Hälfte des Festnetzes ist TA-Revier
Telekom-Austria-Generaldirektor Heinz Sundt bekräftigte heute im Vorfeld der Bilanzpressekonferenz in einer Telefonkonferenz seine Erwartung für einen leichten Anstieg des Ergebnisses vor Zinsen, Abschreibungen und Steuern [EBITDA] im laufenden Jahr 2002.
Analysten erwarteten für heuer einen Anstieg des Gruppen-EBITDA - exklusive Aufwendungen für freigestellte Mitarbeiter - auf 1,5 Milliarde Euro. "Das ist ein realistisches und erreichbares Ziel", sagte Sundt.
Für den Umsatz erwartet Sundt ein "flaches" Wachstum, für das Nettoergebnis eine Verbesserung.
Im Vergleich zum Vorjahr würde das eine kleine Steigerung um 1,8 Prozent bedeuten. 2001 hatte das EBITDA der Gruppe ohne Aufwendungen für freigestellte Mitarbeiter 1,473 Milliarde Euro betragen.

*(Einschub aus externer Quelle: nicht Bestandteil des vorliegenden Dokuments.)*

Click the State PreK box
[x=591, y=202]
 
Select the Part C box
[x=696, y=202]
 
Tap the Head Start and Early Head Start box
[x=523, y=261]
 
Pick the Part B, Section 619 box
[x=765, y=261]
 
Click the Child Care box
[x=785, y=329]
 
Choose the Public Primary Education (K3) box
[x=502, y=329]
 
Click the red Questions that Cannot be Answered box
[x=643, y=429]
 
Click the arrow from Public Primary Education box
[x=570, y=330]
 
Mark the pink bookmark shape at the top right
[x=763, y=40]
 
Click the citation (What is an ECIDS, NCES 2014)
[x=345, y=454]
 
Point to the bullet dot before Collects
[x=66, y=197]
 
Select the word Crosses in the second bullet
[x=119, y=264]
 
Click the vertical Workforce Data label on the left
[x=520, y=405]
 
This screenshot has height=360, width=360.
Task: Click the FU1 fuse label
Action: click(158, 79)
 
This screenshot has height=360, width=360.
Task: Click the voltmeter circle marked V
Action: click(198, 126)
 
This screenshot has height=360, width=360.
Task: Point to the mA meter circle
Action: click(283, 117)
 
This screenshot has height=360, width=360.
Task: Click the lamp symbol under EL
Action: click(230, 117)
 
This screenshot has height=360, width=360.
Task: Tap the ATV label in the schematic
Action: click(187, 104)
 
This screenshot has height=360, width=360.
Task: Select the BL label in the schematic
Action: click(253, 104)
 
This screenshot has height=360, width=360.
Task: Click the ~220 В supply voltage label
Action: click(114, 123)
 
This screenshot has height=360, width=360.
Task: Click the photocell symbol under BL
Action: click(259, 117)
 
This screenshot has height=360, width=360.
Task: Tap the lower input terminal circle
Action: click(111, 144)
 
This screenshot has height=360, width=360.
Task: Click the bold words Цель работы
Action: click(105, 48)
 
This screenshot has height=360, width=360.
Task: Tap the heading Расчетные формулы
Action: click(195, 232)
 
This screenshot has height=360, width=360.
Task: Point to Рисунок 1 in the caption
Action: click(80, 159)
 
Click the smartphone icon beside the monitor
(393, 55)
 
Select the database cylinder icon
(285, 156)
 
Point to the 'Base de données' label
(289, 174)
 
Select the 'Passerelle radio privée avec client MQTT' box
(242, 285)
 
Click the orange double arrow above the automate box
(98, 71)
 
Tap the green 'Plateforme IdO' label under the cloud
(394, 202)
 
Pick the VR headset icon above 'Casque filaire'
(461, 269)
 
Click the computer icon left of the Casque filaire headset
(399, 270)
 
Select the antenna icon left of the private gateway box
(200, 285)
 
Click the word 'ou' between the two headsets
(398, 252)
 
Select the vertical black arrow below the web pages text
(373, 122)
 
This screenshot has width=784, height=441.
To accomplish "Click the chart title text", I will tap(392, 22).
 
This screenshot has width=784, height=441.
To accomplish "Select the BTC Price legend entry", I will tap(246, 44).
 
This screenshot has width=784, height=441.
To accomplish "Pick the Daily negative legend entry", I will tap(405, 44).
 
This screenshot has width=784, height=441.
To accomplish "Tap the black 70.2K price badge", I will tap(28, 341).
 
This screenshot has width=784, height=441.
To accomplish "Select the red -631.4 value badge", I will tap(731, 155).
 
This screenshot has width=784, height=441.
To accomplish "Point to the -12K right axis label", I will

TA operativ in den schwarzen Zahlen50 Prozent Untergrenze
Fokus im heurigen Jahr ist laut Sundt die Stabilisierung der Marktanteile im Festnetzbereich. Wie TA-Chief-Operation-Officer [COO] Rudolf Fischer betonte, sind heuer verstärkte Verkaufs- und Marketing-Aktivitäten geplant.
"Absolute Untergrenze" für die TA-Marktanteile im Festnetz seien 50 Prozent, so Fischer. 2001 war der Festnetz-Marktanteil der Telekom von 63,7 auf 56,2 Prozent zurückgegangen.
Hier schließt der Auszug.